One day, our baker left suddenly. Mom looked over at me and asked me to fill in. There were no manuals or training. I worked from age 15 to 35 as a baker in the back of the bakery, starting at 4 a.m. every day.
In 1978, we bought a 2,500-square-foot bakery in Glendale that had closed for business. At that time, we couldn’t secure a bank loan, so we put $5,000 down on a $25,000 investment and the owner of the building financed the rest. We lived modestly and never took a vacation.
People always ask me what our marketing plan was. We had no marketing plan, no business plan. None of us had any idea what we were doing. It was humbling.
My parents made sure they gave us the opportunity to attend college. We’d go to school two days a week and would work the other five days. For us, school was our days off; it gave us a chance to learn outside of the bakery walls. It took me five years to get a bachelor’s degree at California State University, Los Angeles and I’m grateful for the foundation it provided. My sisters also graduated.
In 1986, we moved across the street in Glendale. Our business just boomed. Even then, lines were out the door. All of us grew into roles of bakers, businesspersons, marketing, hiring, production, etc.
There were not many Hispanic bakeries. However, it didn’t take long for us to figure out that if we didn’t start attracting additional guests, we’d be out of a customer base.
We began making goods like mousse cakes, which is French, but we’d make it with a twist by adding mango. We hired chefs from France and Germany so we could learn and create amazing cakes, pastries and breads together.
We really took off in 2003 when we moved to a much bigger location—20,000 square feet which is the current location we remain at in Glendale.
When we opened this location, we noticed Starbucks was coming in and we knew we had to react. We took over the building next to us and started a café. Our food and beverage business went up 100%. Whoever came to the café for sandwiches or Cuban “platos” would leave with home-baked goods as well.

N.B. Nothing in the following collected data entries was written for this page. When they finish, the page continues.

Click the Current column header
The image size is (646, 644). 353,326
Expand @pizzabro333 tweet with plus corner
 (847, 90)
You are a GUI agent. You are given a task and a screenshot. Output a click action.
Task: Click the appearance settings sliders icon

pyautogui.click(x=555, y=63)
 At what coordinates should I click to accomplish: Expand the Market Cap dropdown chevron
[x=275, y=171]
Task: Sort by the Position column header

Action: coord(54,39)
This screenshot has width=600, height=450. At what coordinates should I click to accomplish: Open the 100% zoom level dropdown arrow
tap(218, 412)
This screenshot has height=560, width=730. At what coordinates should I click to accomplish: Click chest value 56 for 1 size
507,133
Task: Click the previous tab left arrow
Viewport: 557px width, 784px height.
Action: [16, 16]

It was then that we realized we had to open more bakeries.
We opened our first bakery in 1975. We didn’t open our second bakery until 2003. I look back and say to myself, what the heck was I doing?
Bake at Home
Aside from our quality and passion for creating the best products, another reason I believe we are so successful is that we strive to build beautiful bakeries. The design, the atmosphere, the attention to detail all matter to us. We are relentless in our pursuit of building these spaces for every community we come to.
We’re planning for another bakery in Orange County, which we like a lot. We hope to continue to expand and bring our unique family concept of traditional baked goods, tasty café items, and amazing coffees along with the best guest service.

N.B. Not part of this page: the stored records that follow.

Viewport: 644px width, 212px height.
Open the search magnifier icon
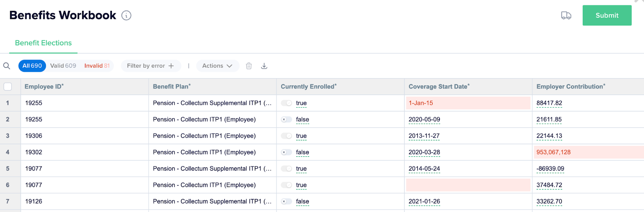click(7, 66)
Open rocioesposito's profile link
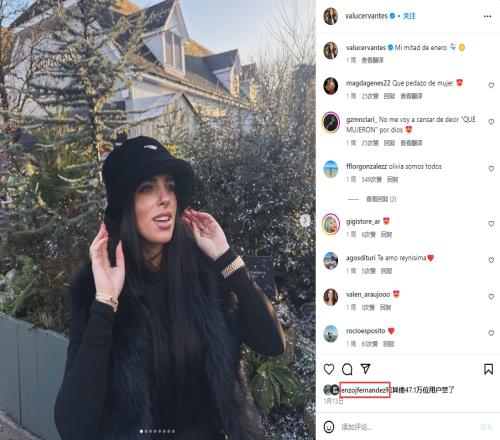Screen dimensions: 500x440 point(365,331)
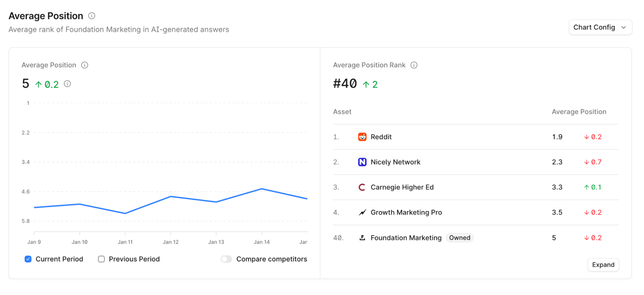Viewport: 644px width, 295px height.
Task: Expand the asset ranking list
Action: coord(603,265)
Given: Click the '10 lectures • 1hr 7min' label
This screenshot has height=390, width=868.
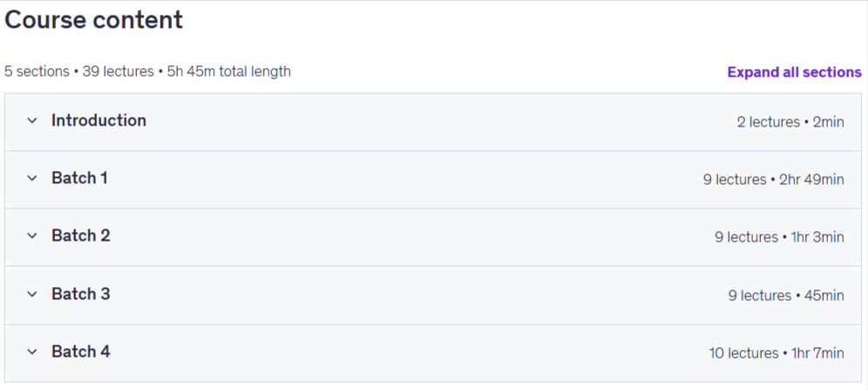Looking at the screenshot, I should [x=776, y=352].
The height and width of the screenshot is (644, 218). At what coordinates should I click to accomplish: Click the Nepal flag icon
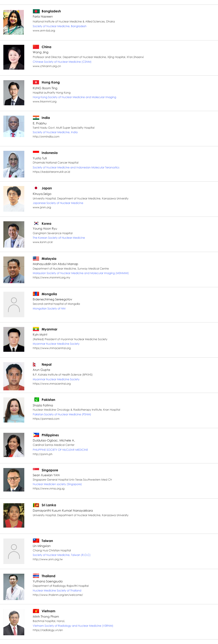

Three years ago, we started something called “Porto’s Bake at Home” with our iconic products that we now ship nationwide unbaked and frozen. People across the country can now order Porto’s favorites and enjoy them fresh from their own ovens. It’s like having a Porto’s Bakery in your home! The pandemic brought about an unbelievable amount of revenue. My sisters, son, nieces, nephews, and our incredible team worked tirelessly in our bakeries trying to continue to take care of our guests and maintain a sense of normalcy for our communities. Though it was a time of extreme stress, it also shined a light on what an incredible team we have.

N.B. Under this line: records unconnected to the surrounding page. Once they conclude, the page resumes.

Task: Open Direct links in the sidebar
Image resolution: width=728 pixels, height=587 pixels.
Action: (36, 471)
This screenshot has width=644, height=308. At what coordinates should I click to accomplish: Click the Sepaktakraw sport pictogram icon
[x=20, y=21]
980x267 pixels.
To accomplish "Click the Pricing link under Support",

When I graduated from high school, my biggest dream was to get a job and buy a car.
What Porto’s is today, what the team has helped build, I couldn’t have imagined in my wildest dreams.
We didn’t have a vision; we just had our family work ethic and a desire to carry on our parents’ legacy.
We didn’t invent anything. We didn’t do anything especially exceptional except work really hard to please all of our guests to the best of our ability each and every day.
We came to this incredible country as immigrants. We found something we loved and did it well.